KUALA LUMPUR, Oct 15 (Bernama) -- Malaysia’s economy is expected to sustain growth of above four per cent in 2025 and 2026, driven by resilient domestic demand, major infrastructure projects and ongoing structural reforms, Malaysian Ratings Bhd said.
MARC Ratings chief economist Dr Ray Choy said the agency forecasts gross domestic product (GDP) growth at 4.2 per cent in 2025 and 4.0 per cent in 2026, reflecting steady expansion despite global headwinds.
“In 2025, our in-house forecast would be 4.2 per cent GDP growth, and we are expecting a very slight alteration to about 4.0 per cent for 2026,” he said during his presentation at MARC360 Reflections: Analyses of Malaysia’s Budget 2026 and Post-Budget Debates webinar today.
Choy said Malaysia’s diversified economic structure, spanning services, manufacturing, and electrical and electronics industries, would continue to underpin resilience, while fiscal consolidation and governance reforms are strengthening macroeconomic fundamentals.
“Malaysia’s robust economic growth will continue to be supported by key developments and policy initiatives, including the Johor–Singapore Special Economic Zone, the Rapid Transit System Link, Penang Light Rail Transit, the Pan Borneo Highway, and the East Coast Rail Link,” he added.
On Budget 2026, Choy described it as innovative, noting that it explicitly co-opts government-linked companies (GLCs) and government-linked investment companies (GLICs) into national development efforts.
“It was very innovative with regards to co-opting the GLCs and GLICs to make it clear that the importance of public–private partnerships is major in driving overall development.
“That will reduce some of the disconnect in goals and ensure spending is channelled into projects with positive return on investment (ROI) and good project economics,” he added.
He said that while Malaysia continues to maintain a framework of deficit control, the country still has sufficient fiscal and monetary levers to navigate uncertainty, including potential monetary easing, should global conditions deteriorate.
“Malaysia’s Consumer Price Index (CPI) is trending low.

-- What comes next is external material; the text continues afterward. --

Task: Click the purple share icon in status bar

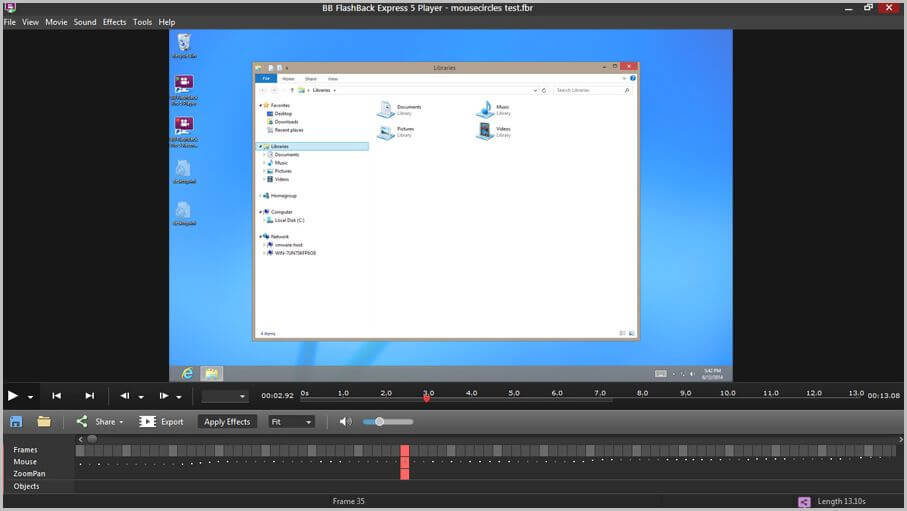Action: (804, 502)

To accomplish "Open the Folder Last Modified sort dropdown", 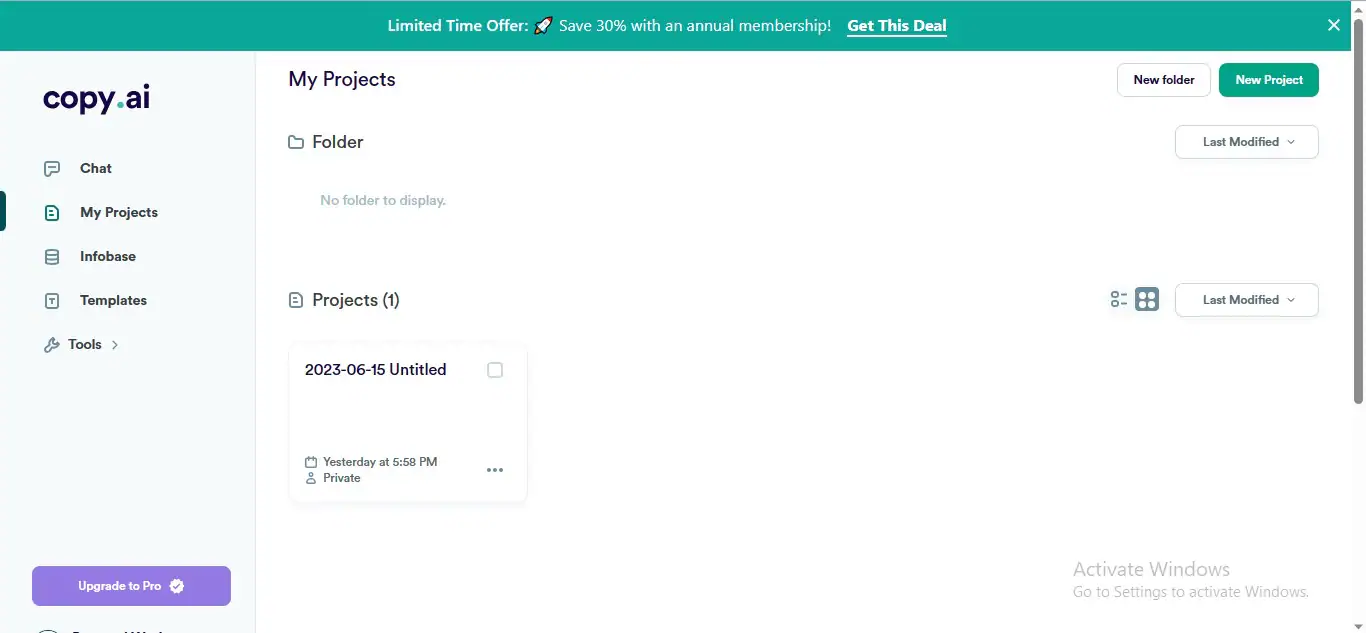I will (1246, 142).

The subsidy retargeting did not result in conventionally expected CPI outcomes. Because of the very low CPI, that actually gives the potential for monetary easing to be possible,” he said.
Choy also highlighted the importance of strengthening external resilience as global trade and geopolitics become increasingly fragmented, adding that Malaysia’s ASEAN chairmanship in 2025 presents a valuable opportunity to position the country as a regional driver of economic cooperation.
“Because of emerging geo-economic fault lines and geopolitical fractures globally, the whole idea of strengthening our external resilience will be very important for the next decade, as well as how we leverage our role as ASEAN Chair,” he said.
Talking on Malaysia’s debt sustainability, Choy said it remains strong, supported by healthy GDP growth and fiscal reforms under the Fiscal Responsibility Act and Government Procurement Act.
“Malaysia’s growth continues to outpace its debt-servicing cost, and reforms to expand revenue and control expenditure are steering the country towards a more sustainable fiscal path,” he said.
Meanwhile, OCBC Bank senior ASEAN economist Lavanya Vekataswaran said Budget 2026 hits all the right notes by balancing fiscal prudence with flexibility to respond to global uncertainties.
“It allows the government some room to also be a bit nimble in terms of allocations as we go along because it has provided for tax revenue growth and less reliance on non-tax revenues.
“So, overall, it hits all the right notes, but we will have to navigate uncertainty going forward,” she added.